The market has been focused on the US inflation data and the Fed's monetary policy. Some market analysts are worried about a hard landing, a recession, and continued disruption to the markets. The recent drop in yields post the CPI print may not have been what everyone was expecting, and we could see an unwind of the recent trends in the US dollar crosses.


Forex Analysis


This week’s main event was the US CPI and now market participants are piecing together all the economic evidence together to try and work out what the Fed may do next and also what to expect for the rest of the year. The consensus is that inflation is not going to come down fast, but we may have just witnessed ‘peak inflation’. It is very little in the way of stimulus being prepared for and monetary policy is pivoted towards removing any spare capacity to reduce demand.

A lot of focus is now on the US 2 Year note yield as this is the yield that the Fed can affect the most. The bond market moves the fixed income yields from the benchmark out to the 30-year.
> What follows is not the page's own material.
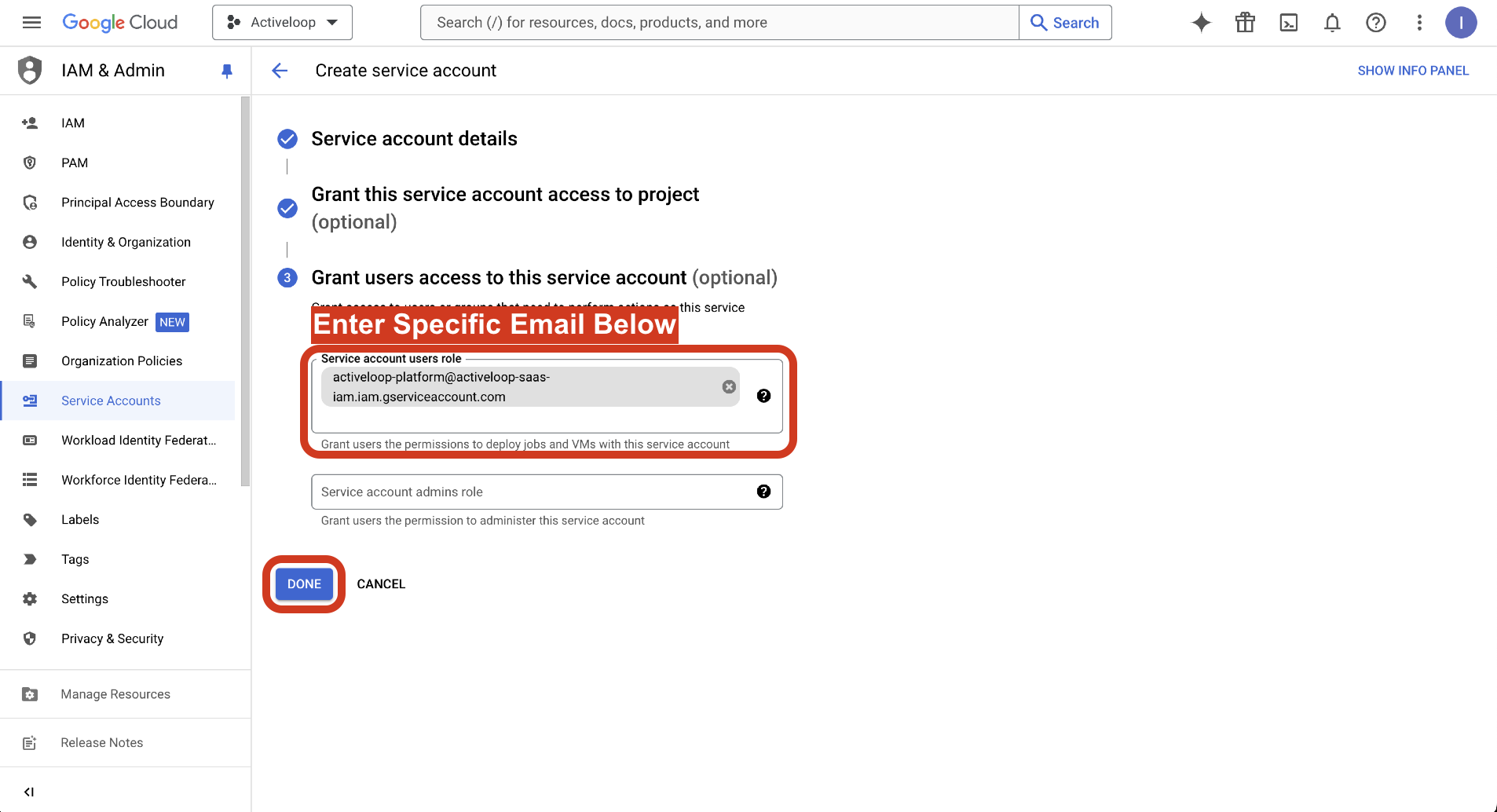Expand the Service account details step
The image size is (1497, 812).
[x=414, y=139]
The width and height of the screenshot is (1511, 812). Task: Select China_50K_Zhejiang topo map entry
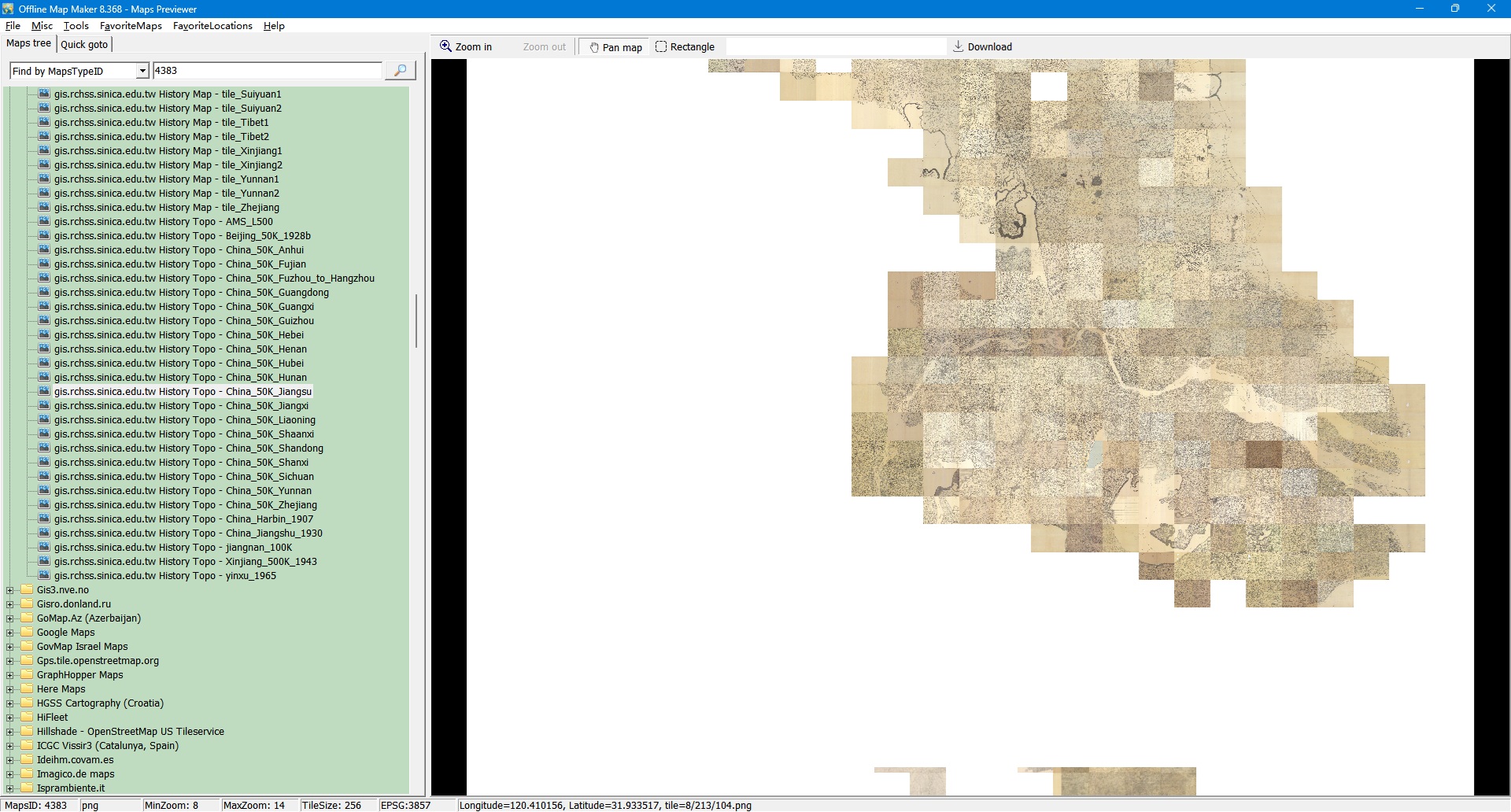coord(185,505)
Since December 2021 they have been indicating that they don’t believe that the Fed with its rate hikes will create long-term prosperity and we have seen the yield curve flatten and in some areas invert.


The Federal Funds Effective Rate lags the US 2-year yield, so from the above chart, we can assume that the Fed will move its bank rates higher over the course of the next 3 meetings. Fed Chair Powell and other FOMC members said this will be at 50bps at a time.

Following the latest CPI data from the USA, Germany, and the UK the benchmark yields have come off their highs as the market either decides they don’t believe there is much room for rate hikes and that they have priced in the moves already, or that the economic landscape is showing a problem ahead and that a move back into the risk-free safe haven of a government bond would be the best bet for now.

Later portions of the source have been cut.